Filed under: Religion — Steve Ruis @ 11:30 am
Tags: , , , ,

I have been writing about sporting equipment lately. Too often athletes using a piece of equipment and liking it offer opinions that are unfounded. They say “My whatzit is the best” and “This is the best whozewhatsit on the market.” These enthusiastic and uniformed opinions are apparently human nature. Various forms are used to create such “endorsements.” Some say that their thingie is as good as the “best thingie available.,” as in “It is as good as a Mercedes but much cheaper.” Others start with how good their piece of gear is and then switch to deriding the comparable items: “Oh, they’re good but way overpriced.” or “Those are overrated.”

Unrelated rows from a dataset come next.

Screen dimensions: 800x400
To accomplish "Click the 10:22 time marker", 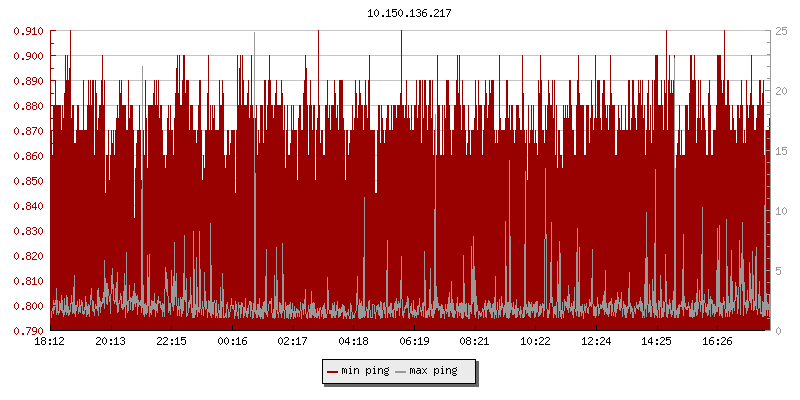I will 535,342.
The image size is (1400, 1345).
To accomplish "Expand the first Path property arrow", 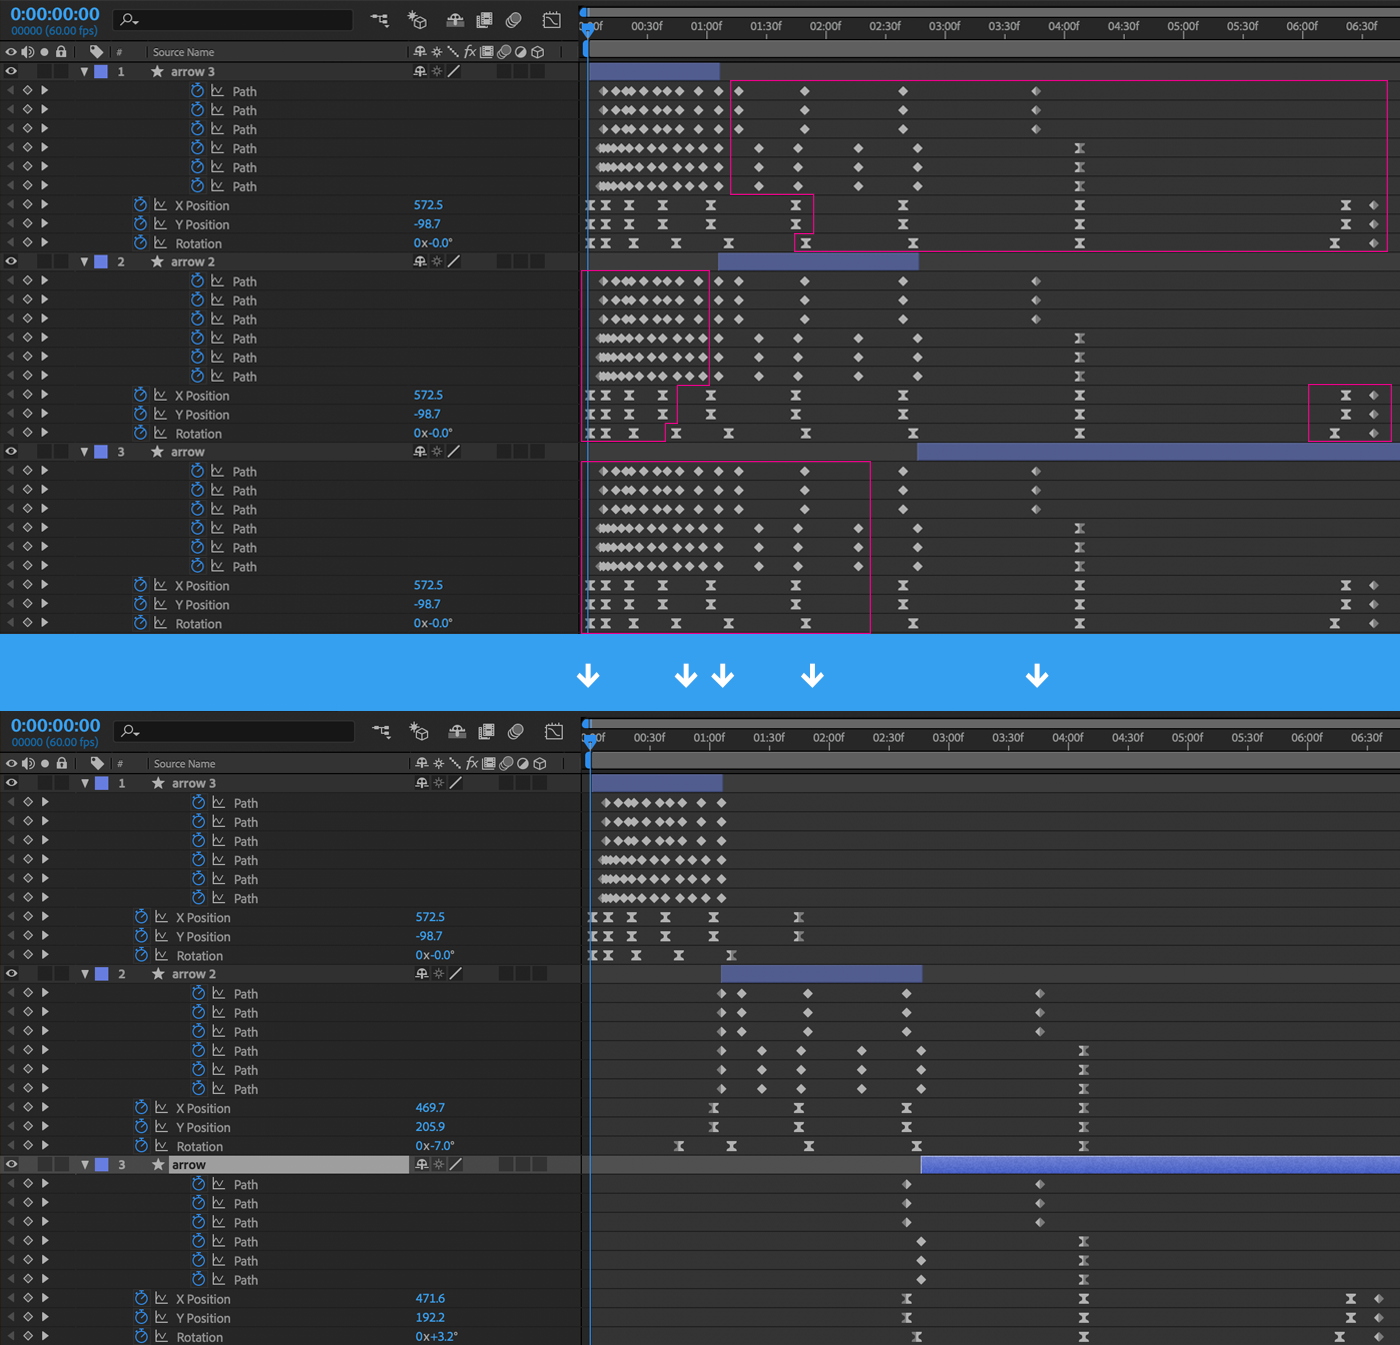I will [45, 90].
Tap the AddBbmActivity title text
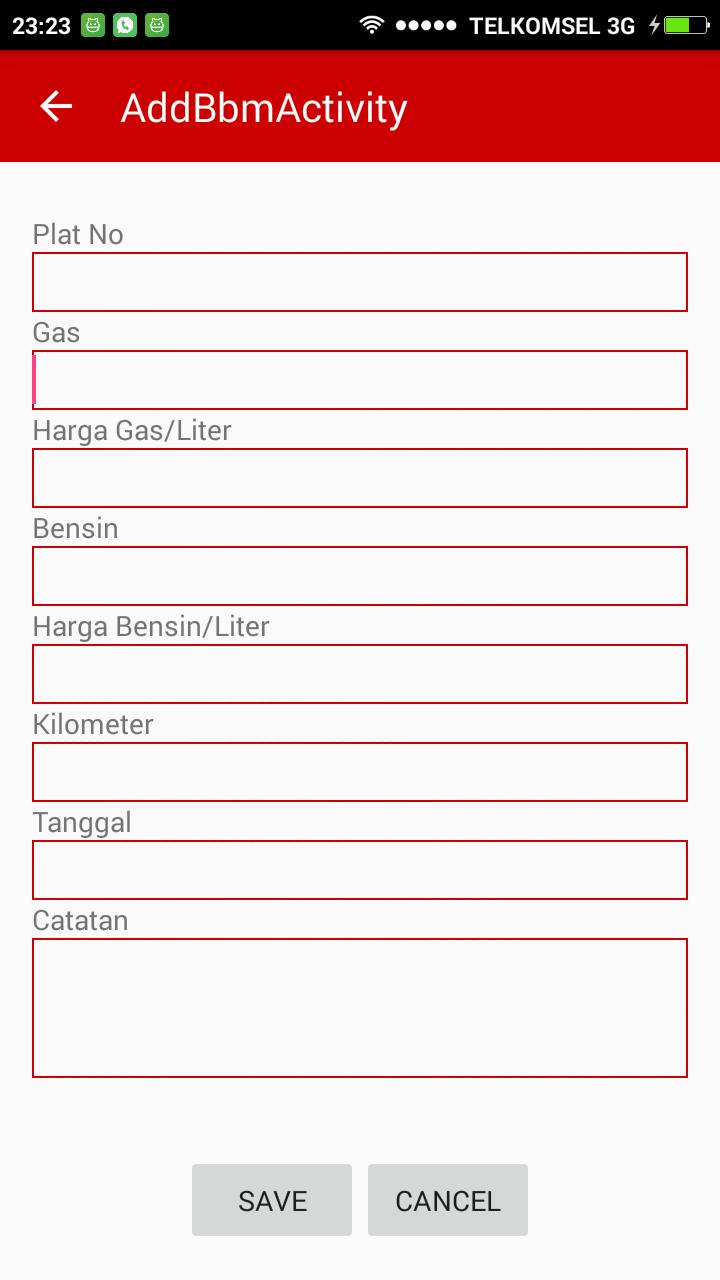This screenshot has width=720, height=1280. (264, 108)
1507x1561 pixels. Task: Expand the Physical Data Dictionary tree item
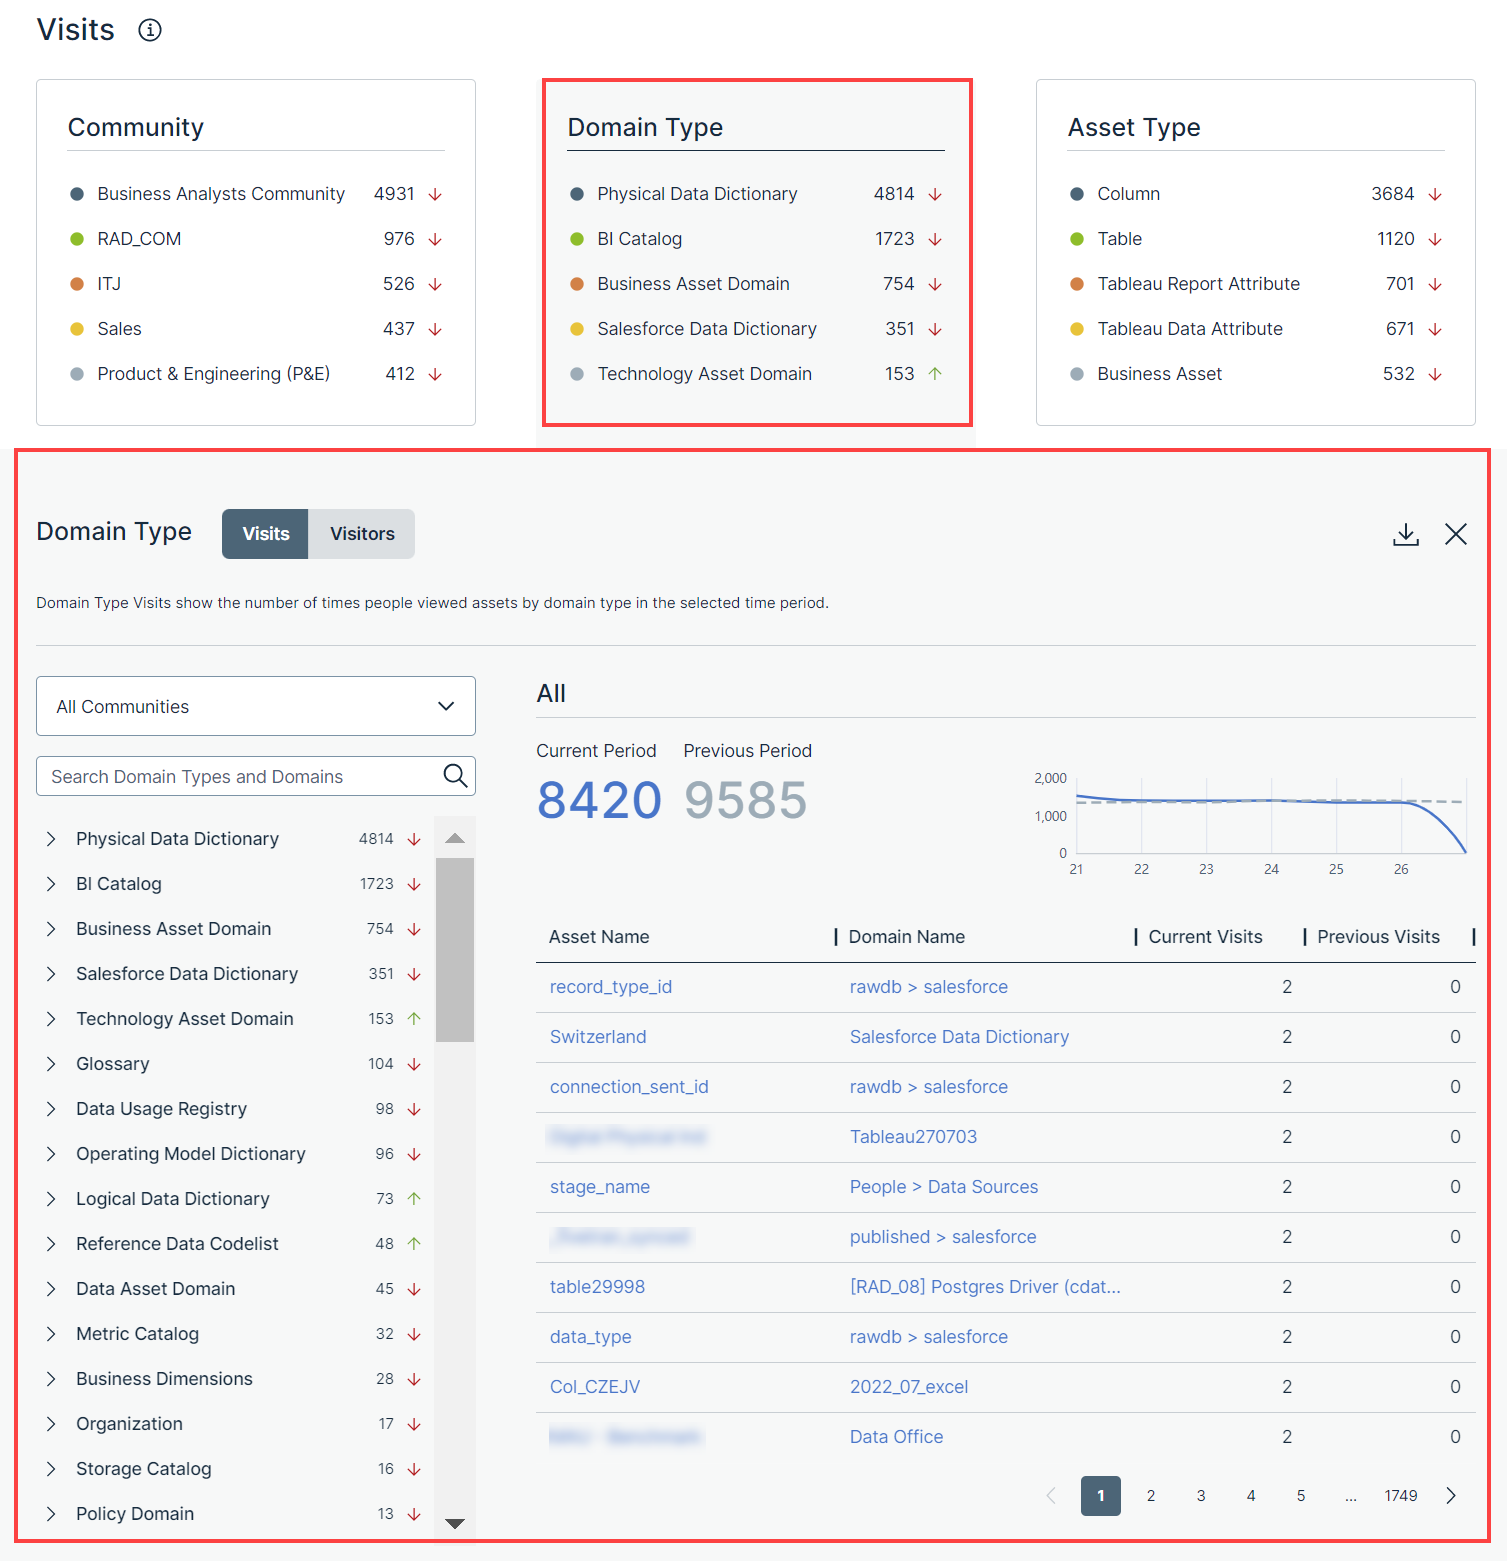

That got me thinking about the progression of the Hebrews in the Bible from being a polytheistic bunch to being monotheistic. Even using the chronology of the Bible, much of the Bible wasn’t written down until very late in their history and that which was was kept away from the hoi polloi (many of whom couldn’t read in any case). But you can see the progression in the Bible itself, what with the Hebrews starting to drift away from Yahweh worship the minute Moses takes a walk up a mountain. Even well later Temple leaders struggled to get the people to accept that there was only one god worth their worship, to the point of enforcing it with regulation and Temple soldiers. Even through that period, there were still comments about people building little shrines to other gods up in the hills and it took quite a long time to root them out.

So, what we see, in the scriptures of all three “major” monotheistic religions is a people who were quite comfortable worshiping a multitude of gods. Then there are religious authorities working over time to get them to only worship one god. (This didn’t happen in Greece and Rome. In those traditions the religious leaders simply decided to “go along to get along.”)

So, if you were a religious leader and trying everything you could to convince people to worship just one god, what would you say? You would say things about how good our god was and how many good things were given to us, god’s chosen people. Here scripture has a very mixed record because Yahweh doesn’t treat His chosen people well at all. Any time the Hebrews got their asses kicked by an opponent, the religious leaders claimed that their god, Yahweh, made it happen to punish them for their transgressions against Yahweh. When King David incurs Yahweh’s wrath, He punishes the King by killing several tens of thousands of David’s subjects. (David, being part of the 1% gets special treatment.) If I were one of the “chosen people” so treated I would not look on that as being especially worthy of worship.

“(Your gods) are weak and puny and can’t do squats until they pass out …”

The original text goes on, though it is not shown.